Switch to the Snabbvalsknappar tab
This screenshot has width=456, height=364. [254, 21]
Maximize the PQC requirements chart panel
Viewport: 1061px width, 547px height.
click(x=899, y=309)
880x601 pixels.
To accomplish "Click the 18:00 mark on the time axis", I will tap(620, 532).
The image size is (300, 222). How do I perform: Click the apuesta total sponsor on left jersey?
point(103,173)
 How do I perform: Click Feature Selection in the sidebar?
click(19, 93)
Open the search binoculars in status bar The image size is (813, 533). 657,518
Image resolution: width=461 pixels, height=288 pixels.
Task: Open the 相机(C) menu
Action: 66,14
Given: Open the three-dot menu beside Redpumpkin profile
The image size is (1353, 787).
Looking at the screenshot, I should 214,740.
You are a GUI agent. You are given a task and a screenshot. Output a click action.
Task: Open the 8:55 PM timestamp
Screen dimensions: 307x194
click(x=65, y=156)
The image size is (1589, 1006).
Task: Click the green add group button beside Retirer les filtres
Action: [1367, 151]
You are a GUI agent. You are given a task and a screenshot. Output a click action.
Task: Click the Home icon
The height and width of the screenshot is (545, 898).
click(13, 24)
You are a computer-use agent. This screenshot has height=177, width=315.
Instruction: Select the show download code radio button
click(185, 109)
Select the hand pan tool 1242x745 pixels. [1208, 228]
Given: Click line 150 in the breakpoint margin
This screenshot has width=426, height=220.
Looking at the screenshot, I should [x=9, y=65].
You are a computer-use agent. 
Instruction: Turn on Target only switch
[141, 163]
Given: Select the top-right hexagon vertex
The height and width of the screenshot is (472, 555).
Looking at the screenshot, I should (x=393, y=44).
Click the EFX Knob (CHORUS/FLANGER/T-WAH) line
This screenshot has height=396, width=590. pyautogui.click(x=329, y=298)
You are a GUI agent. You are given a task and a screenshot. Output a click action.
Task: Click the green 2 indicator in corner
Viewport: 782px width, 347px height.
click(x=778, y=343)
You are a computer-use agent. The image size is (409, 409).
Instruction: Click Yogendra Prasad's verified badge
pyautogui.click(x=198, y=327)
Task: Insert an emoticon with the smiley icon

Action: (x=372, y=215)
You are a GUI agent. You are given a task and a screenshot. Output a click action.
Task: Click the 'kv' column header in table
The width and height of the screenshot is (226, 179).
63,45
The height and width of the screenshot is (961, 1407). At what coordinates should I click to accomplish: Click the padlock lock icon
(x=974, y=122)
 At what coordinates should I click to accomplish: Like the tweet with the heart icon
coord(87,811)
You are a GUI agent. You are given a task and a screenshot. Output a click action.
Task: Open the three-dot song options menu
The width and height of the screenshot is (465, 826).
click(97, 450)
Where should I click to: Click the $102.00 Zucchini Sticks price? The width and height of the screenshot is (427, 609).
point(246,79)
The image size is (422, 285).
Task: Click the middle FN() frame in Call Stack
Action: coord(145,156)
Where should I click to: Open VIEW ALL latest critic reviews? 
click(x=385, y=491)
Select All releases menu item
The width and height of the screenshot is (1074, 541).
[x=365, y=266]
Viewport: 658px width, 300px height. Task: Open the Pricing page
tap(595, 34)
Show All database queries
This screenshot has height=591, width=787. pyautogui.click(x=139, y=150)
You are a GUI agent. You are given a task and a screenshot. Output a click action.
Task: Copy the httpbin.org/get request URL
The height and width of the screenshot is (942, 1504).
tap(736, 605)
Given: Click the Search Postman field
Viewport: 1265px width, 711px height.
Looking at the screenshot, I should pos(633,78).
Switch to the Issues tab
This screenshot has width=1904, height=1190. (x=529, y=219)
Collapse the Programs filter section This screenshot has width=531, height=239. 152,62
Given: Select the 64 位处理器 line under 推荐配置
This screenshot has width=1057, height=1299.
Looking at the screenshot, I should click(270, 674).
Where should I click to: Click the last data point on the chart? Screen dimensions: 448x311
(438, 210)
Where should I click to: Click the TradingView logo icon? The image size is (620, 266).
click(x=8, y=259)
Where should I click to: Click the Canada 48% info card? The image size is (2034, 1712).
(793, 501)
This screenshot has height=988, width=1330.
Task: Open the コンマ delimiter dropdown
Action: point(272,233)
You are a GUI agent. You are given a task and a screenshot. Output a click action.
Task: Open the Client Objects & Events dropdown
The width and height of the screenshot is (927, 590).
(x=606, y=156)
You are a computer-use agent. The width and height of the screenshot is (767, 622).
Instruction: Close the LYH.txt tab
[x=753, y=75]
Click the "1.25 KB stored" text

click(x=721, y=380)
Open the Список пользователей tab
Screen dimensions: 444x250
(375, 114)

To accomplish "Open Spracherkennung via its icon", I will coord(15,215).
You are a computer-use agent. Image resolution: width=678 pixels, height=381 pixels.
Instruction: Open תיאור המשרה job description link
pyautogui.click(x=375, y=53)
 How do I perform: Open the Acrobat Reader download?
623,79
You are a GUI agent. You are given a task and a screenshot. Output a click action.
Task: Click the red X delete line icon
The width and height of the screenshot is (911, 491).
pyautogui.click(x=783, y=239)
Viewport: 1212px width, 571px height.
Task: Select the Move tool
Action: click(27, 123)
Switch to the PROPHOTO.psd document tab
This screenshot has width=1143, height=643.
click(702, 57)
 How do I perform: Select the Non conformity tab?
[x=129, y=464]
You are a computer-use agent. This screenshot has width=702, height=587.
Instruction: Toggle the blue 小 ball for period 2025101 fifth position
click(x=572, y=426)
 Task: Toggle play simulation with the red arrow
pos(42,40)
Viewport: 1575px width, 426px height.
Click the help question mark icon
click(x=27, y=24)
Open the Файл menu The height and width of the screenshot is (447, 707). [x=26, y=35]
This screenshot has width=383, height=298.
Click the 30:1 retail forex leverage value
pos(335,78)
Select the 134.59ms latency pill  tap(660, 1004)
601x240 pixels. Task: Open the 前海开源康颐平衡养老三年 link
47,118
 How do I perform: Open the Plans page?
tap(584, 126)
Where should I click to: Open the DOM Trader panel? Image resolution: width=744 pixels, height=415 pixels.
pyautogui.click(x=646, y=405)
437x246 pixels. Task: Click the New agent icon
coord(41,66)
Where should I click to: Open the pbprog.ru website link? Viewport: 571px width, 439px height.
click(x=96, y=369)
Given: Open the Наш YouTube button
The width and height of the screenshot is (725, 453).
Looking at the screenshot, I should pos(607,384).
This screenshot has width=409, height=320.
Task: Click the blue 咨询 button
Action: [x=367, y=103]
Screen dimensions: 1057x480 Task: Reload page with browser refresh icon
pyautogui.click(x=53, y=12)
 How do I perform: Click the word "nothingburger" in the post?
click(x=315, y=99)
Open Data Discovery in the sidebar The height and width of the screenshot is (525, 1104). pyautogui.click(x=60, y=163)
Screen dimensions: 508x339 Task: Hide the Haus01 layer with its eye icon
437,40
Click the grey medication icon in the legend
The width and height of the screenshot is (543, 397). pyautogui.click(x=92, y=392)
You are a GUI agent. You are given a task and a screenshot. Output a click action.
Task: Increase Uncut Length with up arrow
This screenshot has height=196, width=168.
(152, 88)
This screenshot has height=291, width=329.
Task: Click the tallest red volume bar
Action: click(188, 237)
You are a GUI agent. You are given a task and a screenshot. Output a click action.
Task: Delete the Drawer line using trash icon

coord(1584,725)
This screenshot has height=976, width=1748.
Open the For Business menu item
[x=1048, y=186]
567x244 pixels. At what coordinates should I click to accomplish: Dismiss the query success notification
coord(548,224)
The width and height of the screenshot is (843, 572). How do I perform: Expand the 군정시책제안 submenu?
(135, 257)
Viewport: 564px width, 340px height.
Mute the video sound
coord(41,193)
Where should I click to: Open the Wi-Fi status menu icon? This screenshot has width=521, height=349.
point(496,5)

◆ ◆ ◆ ◆ ◆ ◆ ◆

» **Objective**
Update all of the items above by replacing "GUI agent" with "interface agent" wherever it occurs, and reproduce every line with no other change.

» **In response**
Switch to the Snabbvalsknappar tab
This screenshot has width=456, height=364. [254, 21]
Maximize the PQC requirements chart panel
Viewport: 1061px width, 547px height.
click(x=899, y=309)
880x601 pixels.
To accomplish "Click the 18:00 mark on the time axis", I will tap(620, 532).
The image size is (300, 222). How do I perform: Click the apuesta total sponsor on left jersey?
point(103,173)
 How do I perform: Click Feature Selection in the sidebar?
click(19, 93)
Open the search binoculars in status bar The image size is (813, 533). 657,518
Image resolution: width=461 pixels, height=288 pixels.
Task: Open the 相机(C) menu
Action: 66,14
Given: Open the three-dot menu beside Redpumpkin profile
The image size is (1353, 787).
Looking at the screenshot, I should 214,740.
You are a interface agent. You are given a task and a screenshot. Output a click action.
Task: Open the 8:55 PM timestamp
Screen dimensions: 307x194
click(x=65, y=156)
The image size is (1589, 1006).
Task: Click the green add group button beside Retirer les filtres
Action: [1367, 151]
You are a interface agent. You are given a task and a screenshot. Output a click action.
Task: Click the Home icon
The height and width of the screenshot is (545, 898).
click(13, 24)
You are a computer-use agent. This screenshot has height=177, width=315.
Instruction: Select the show download code radio button
click(185, 109)
Select the hand pan tool 1242x745 pixels. [1208, 228]
Given: Click line 150 in the breakpoint margin
This screenshot has width=426, height=220.
Looking at the screenshot, I should [x=9, y=65].
You are a computer-use agent. 
Instruction: Turn on Target only switch
[141, 163]
Given: Select the top-right hexagon vertex
The height and width of the screenshot is (472, 555).
Looking at the screenshot, I should (x=393, y=44).
Click the EFX Knob (CHORUS/FLANGER/T-WAH) line
This screenshot has height=396, width=590. pyautogui.click(x=329, y=298)
You are a interface agent. You are given a task and a screenshot. Output a click action.
Task: Click the green 2 indicator in corner
Viewport: 782px width, 347px height.
click(x=778, y=343)
You are a computer-use agent. The image size is (409, 409).
Instruction: Click Yogendra Prasad's verified badge
pyautogui.click(x=198, y=327)
Task: Insert an emoticon with the smiley icon

Action: (x=372, y=215)
You are a interface agent. You are given a task and a screenshot. Output a click action.
Task: Click the 'kv' column header in table
The width and height of the screenshot is (226, 179).
63,45
The height and width of the screenshot is (961, 1407). At what coordinates should I click to accomplish: Click the padlock lock icon
(x=974, y=122)
 At what coordinates should I click to accomplish: Like the tweet with the heart icon
coord(87,811)
You are a interface agent. You are given a task and a screenshot. Output a click action.
Task: Open the three-dot song options menu
The width and height of the screenshot is (465, 826).
click(97, 450)
Where should I click to: Click the $102.00 Zucchini Sticks price? The width and height of the screenshot is (427, 609).
point(246,79)
The image size is (422, 285).
Task: Click the middle FN() frame in Call Stack
Action: coord(145,156)
Where should I click to: Open VIEW ALL latest critic reviews? 
click(x=385, y=491)
Select All releases menu item
The width and height of the screenshot is (1074, 541).
[x=365, y=266]
Viewport: 658px width, 300px height. Task: Open the Pricing page
tap(595, 34)
Show All database queries
This screenshot has height=591, width=787. pyautogui.click(x=139, y=150)
You are a interface agent. You are given a task and a screenshot. Output a click action.
Task: Copy the httpbin.org/get request URL
The height and width of the screenshot is (942, 1504).
tap(736, 605)
Given: Click the Search Postman field
Viewport: 1265px width, 711px height.
Looking at the screenshot, I should pos(633,78).
Switch to the Issues tab
This screenshot has width=1904, height=1190. (x=529, y=219)
Collapse the Programs filter section This screenshot has width=531, height=239. 152,62
Given: Select the 64 位处理器 line under 推荐配置
This screenshot has width=1057, height=1299.
Looking at the screenshot, I should click(270, 674).
Where should I click to: Click the last data point on the chart? Screen dimensions: 448x311
(438, 210)
Where should I click to: Click the TradingView logo icon? The image size is (620, 266).
click(x=8, y=259)
Where should I click to: Click the Canada 48% info card? The image size is (2034, 1712).
(793, 501)
This screenshot has height=988, width=1330.
Task: Open the コンマ delimiter dropdown
Action: point(272,233)
You are a interface agent. You are given a task and a screenshot. Output a click action.
Task: Open the Client Objects & Events dropdown
The width and height of the screenshot is (927, 590).
(x=606, y=156)
You are a computer-use agent. The width and height of the screenshot is (767, 622).
Instruction: Close the LYH.txt tab
[x=753, y=75]
Click the "1.25 KB stored" text

click(x=721, y=380)
Open the Список пользователей tab
Screen dimensions: 444x250
(375, 114)

To accomplish "Open Spracherkennung via its icon", I will coord(15,215).
You are a computer-use agent. Image resolution: width=678 pixels, height=381 pixels.
Instruction: Open תיאור המשרה job description link
pyautogui.click(x=375, y=53)
 How do I perform: Open the Acrobat Reader download?
623,79
You are a interface agent. You are given a task and a screenshot. Output a click action.
Task: Click the red X delete line icon
The width and height of the screenshot is (911, 491).
pyautogui.click(x=783, y=239)
Viewport: 1212px width, 571px height.
Task: Select the Move tool
Action: click(27, 123)
Switch to the PROPHOTO.psd document tab
This screenshot has width=1143, height=643.
click(702, 57)
 How do I perform: Select the Non conformity tab?
[x=129, y=464]
You are a computer-use agent. This screenshot has width=702, height=587.
Instruction: Toggle the blue 小 ball for period 2025101 fifth position
click(x=572, y=426)
 Task: Toggle play simulation with the red arrow
pos(42,40)
Viewport: 1575px width, 426px height.
Click the help question mark icon
click(x=27, y=24)
Open the Файл menu The height and width of the screenshot is (447, 707). [x=26, y=35]
This screenshot has width=383, height=298.
Click the 30:1 retail forex leverage value
pos(335,78)
Select the 134.59ms latency pill  tap(660, 1004)
601x240 pixels. Task: Open the 前海开源康颐平衡养老三年 link
47,118
 How do I perform: Open the Plans page?
tap(584, 126)
Where should I click to: Open the DOM Trader panel? Image resolution: width=744 pixels, height=415 pixels.
pyautogui.click(x=646, y=405)
437x246 pixels. Task: Click the New agent icon
coord(41,66)
Where should I click to: Open the pbprog.ru website link? Viewport: 571px width, 439px height.
click(x=96, y=369)
Given: Open the Наш YouTube button
The width and height of the screenshot is (725, 453).
Looking at the screenshot, I should pos(607,384).
This screenshot has width=409, height=320.
Task: Click the blue 咨询 button
Action: [x=367, y=103]
Screen dimensions: 1057x480 Task: Reload page with browser refresh icon
pyautogui.click(x=53, y=12)
 How do I perform: Click the word "nothingburger" in the post?
click(x=315, y=99)
Open Data Discovery in the sidebar The height and width of the screenshot is (525, 1104). pyautogui.click(x=60, y=163)
Screen dimensions: 508x339 Task: Hide the Haus01 layer with its eye icon
437,40
Click the grey medication icon in the legend
The width and height of the screenshot is (543, 397). pyautogui.click(x=92, y=392)
You are a interface agent. You are given a task and a screenshot. Output a click action.
Task: Increase Uncut Length with up arrow
This screenshot has height=196, width=168.
(152, 88)
This screenshot has height=291, width=329.
Task: Click the tallest red volume bar
Action: click(188, 237)
You are a interface agent. You are given a task and a screenshot. Output a click action.
Task: Delete the Drawer line using trash icon

coord(1584,725)
This screenshot has height=976, width=1748.
Open the For Business menu item
[x=1048, y=186]
567x244 pixels. At what coordinates should I click to accomplish: Dismiss the query success notification
coord(548,224)
The width and height of the screenshot is (843, 572). How do I perform: Expand the 군정시책제안 submenu?
(135, 257)
Viewport: 564px width, 340px height.
Mute the video sound
coord(41,193)
Where should I click to: Open the Wi-Fi status menu icon? This screenshot has width=521, height=349.
point(496,5)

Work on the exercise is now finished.